Don’t let the “noise” dull your shine. You have earned and deserve our compassion. You see, I am what some would call the ultimate encourager. It is who I am at my core. I truly believe that encouraging folks is second nature for me. Each and every single one of us deserve compassion and have needed compassion at one time or the other. Over the years, I have come to realize that many people desire compassion but lack the will and desire to extend compassion to others.
Showing any form of mercy or compassion has been deemed a “weakness.” However, if being compassionate is a weakness then just call me weak. When our champions miss the mark of perfection, we immediately deem them as weak. We must unlearn this type of attitude. Children and youth truly represent some of our greatest gifts. Recently, I’ve noticed that we tend to hold “celebrities” to a higher standard (particularly young athletes). The world’s desire to have them make decisions at younger and younger ages that even we were not capable of making at that same age frustrates me to no end. This lack of compassion for a maturing human being can downright anger you. Many of us had someone in our corner(s) that reached out a helping hand of compassion.
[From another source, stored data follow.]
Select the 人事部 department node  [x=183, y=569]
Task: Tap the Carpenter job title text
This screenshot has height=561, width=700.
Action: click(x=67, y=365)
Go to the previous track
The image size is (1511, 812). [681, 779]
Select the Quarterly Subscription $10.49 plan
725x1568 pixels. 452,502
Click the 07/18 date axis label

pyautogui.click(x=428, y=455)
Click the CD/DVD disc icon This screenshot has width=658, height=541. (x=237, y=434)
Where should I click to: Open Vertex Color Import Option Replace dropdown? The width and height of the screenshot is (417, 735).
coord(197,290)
But the moment we grow beyond that season, we tend to forget that we, too, have needed grace and compassion at one time or another. I have been guilty of being that person; I also had to unlearn this spirit of judgment and “moral persecution.”
You, as a young star athlete, had to overcome obstacles that many of us will never experience by the age of 21. I lost my mother at 23, and I assure you I did not make the best decisions for quite some time after that. Did I know better? No, I did not. I knew better in theory, but I did not know “better” in mourning. However, many people extended to me compassion and grace. Since I was not gracing the covers of newspapers, magazine, and Google headlines, my mistakes were able to be overlooked. BUT (there’s always a but) there were some folks that constantly reminded me that “poor decisions” would make my family look bad, and these people (often not family) never once asked how they could help. I had lost my mother. Something not a single soul could have prepared me for. So here you are, in one of the biggest moments in your life and not only is your mother unable to cheer for you in the stands, she has passed away. You STILL finished your race. Unfortunately, all of this is now being overshadowed because the same stage that praised you now lacks compassion.
Well, Sha’Carri, this mom wants to extend you some compassion. I want to say I haven’t passed every test I have taken. I want to tell you that I am very proud of you and can relate to the heaviness of losing your mom. I understand not having your mom present for your biggest moments. I want to tell you that you are not alone. Moms everywhere are rooting for you. And we still believe in you. We know that every single day is a new day for us, but for you every single day is a new day on the world’s stage. But know that on the other side of all of those lights, moms everywhere are extending you the same compassion and grace we once needed (and will need again). Moms everywhere are showing their daughters that even when we win the race, we still need and deserve compassion. You still need and deserve compassion.